A troppi interessa usare per il proprio tornaconto le manifestazioni di disagio che il Paese sta vivendo

“Bastardi, così mi destinate a chiudere”. Ho fotografato la scritta giusto un anno fa, appesa alla saracinesca di un parrucchiere poco fuori città. Eravamo in pieno lockdown e l’invettiva era assolutamente insensata (tanto che dopo un paio di giorni la parte di tela con la prima parolina era stata censurata alla bell’e meglio) ma indicativa di come ancora non si fosse elaborata la gravità di ciò che stava accadendo. Mi è tornato tutto in mente in questi giorni di manifestazioni e cartelloni singolari; uno per tutti: “Tu ci chiudi, tu ci paghi”. Bisogna capirli, si dice da più parti. Lo ripetono i telegiornali che di piazza in piazza raccontano il “disagio”, il “malessere”, la “disperazione”, il “grido d’aiuto” di baristi, ristoratori, venditori ambulanti, titolari di palestre eccetera, eccetera, eccetera; lo scrivono i giornali che a pagina quattro – dati di martedì – annunciano ancora lo spaventoso numero di morti (476) e dei nuovi contagi (13.000), e a pagina otto dedicano foto e titolo all’esagitato politico di turno: “Adesso basta! Non se ne può più di questo rigore che ci uccide”; lo ripetono le radio, in una spaventosa cacofonia di informazioni da telefono senza fili. Ieri sera mi è capitato di ascoltare il cuoco Giorgio Locatelli che raccontava l’emozione di poter riaprire il suo ristorante di Londra. “Beato te che puoi – gli dice il conduttore del programma – qui in Italia chissà quando riapriranno i tuoi colleghi. Hanno dovuto mettere i dipendenti in cassa integrazione e loro tirare avanti con i quattro soldi dei ristori!”. “In Inghilterra non c’è la cassa integrazione come in Italia – risponde il cuoco – ma abbiamo avuto prestiti dalle banche, garantiti dallo Stato, per i costi fissi, e poi uno stop alle scadenze fiscali”. Conclusione accorata e partecipe del conduttore: “Perché in Italia non impariamo da chi sa fare meglio di noi!”. Prima o poi anche questo approssimativo intrattenitore scoprirà che le cose – compresi i prestiti garantiti dal Governo e il blocco delle tasse – non sono tanto diverse in casa nostra, e qualcuno gli spiegherà che aver messo a disposizione gli ammortizzatori sociali per i dipendenti di tutte le imprese più colpite dalle restrizioni per contenere la pandemia non è cosa da poco, e che i quattro soldi dei “ristori” per i titolari sono legati al fatturato dichiarato.

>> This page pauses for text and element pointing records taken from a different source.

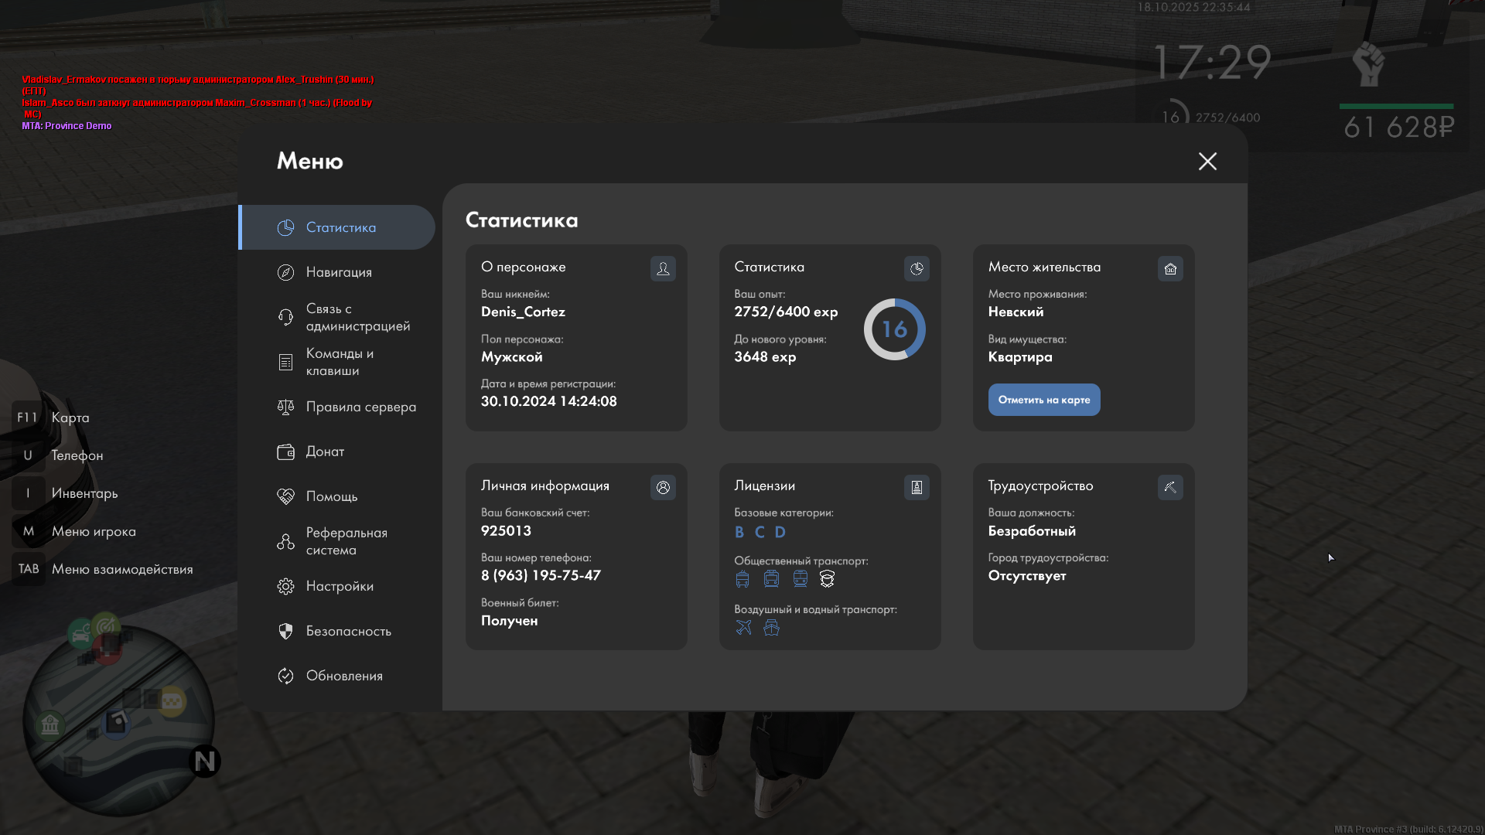Go to Настройки in the sidebar

click(339, 586)
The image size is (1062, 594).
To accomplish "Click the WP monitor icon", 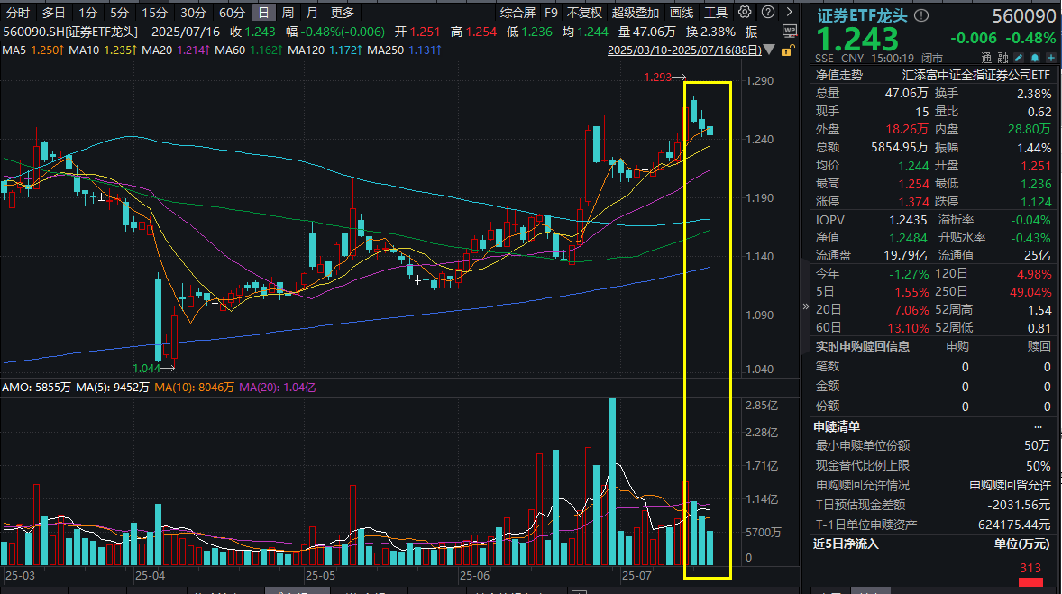I will pos(790,30).
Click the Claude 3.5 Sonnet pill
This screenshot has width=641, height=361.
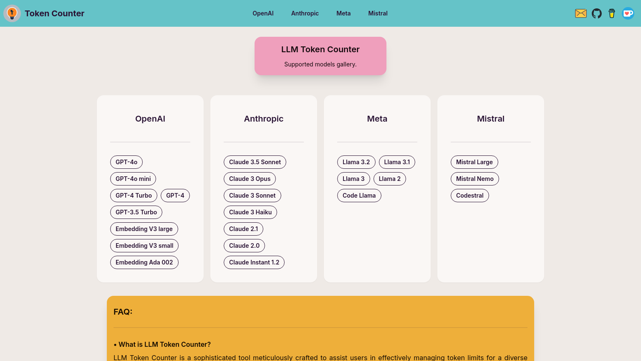click(x=255, y=162)
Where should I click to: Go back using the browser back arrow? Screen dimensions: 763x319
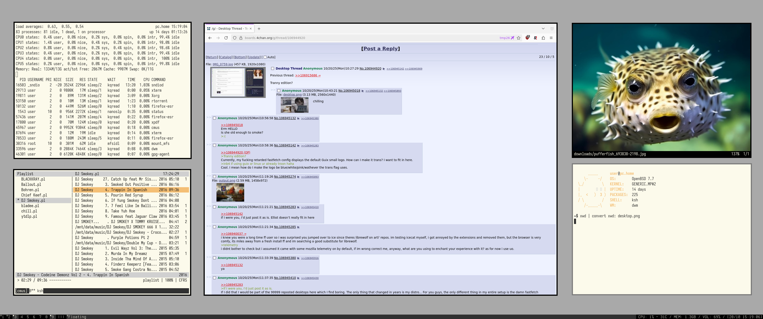pos(210,38)
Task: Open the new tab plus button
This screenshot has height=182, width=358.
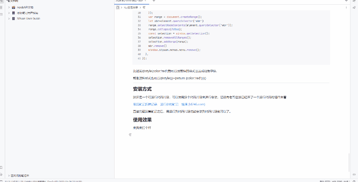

Le proteste di piazza nascono sicuramente da situazioni vere di difficoltà, c’è davvero chi ha investito tutto nel sogno di aprire un bar o una trattoria e si è improvvisamente trovato a dover fare i conti con un anno di apri-chiudi-riapri-richiudi. Sì, loro sì, bisogna capirli. La piazza fa però gola a troppi in questo momento: è l’occasione sempre attesa dal becero squadrismo che trasforma legittime proteste in occasioni di violenza; manna per partiti che si intestano tutto e il contrario di tutto pur di mettersi in mostra; passerella insperata per associazioni di categoria che si contendono i soci mostrandosi sempre un poco più arrabbiati dei concorrenti, un poco più agguerriti, un poco più perentori nelle richieste, che si chiamino “ristori”, “sostegni” o in qualsiasi altro modo. Come si esce da questa situazione? Continuando, e penso alla stragrande maggioranza di noi, a fare della responsabilità un vanto. Siamo migliori di come ci vorrebbe qualche capopopolo. Siamo capaci di serietà e di pazienza motivata. Responsabilità e campagna vaccinale ci consentiranno di tornare alla vita di relazioni di cui tanto sentiamo la mancanza. Il traguardo è ragionevolmente vicino: non è il momento di lasciare spazio ai guastatori di professione.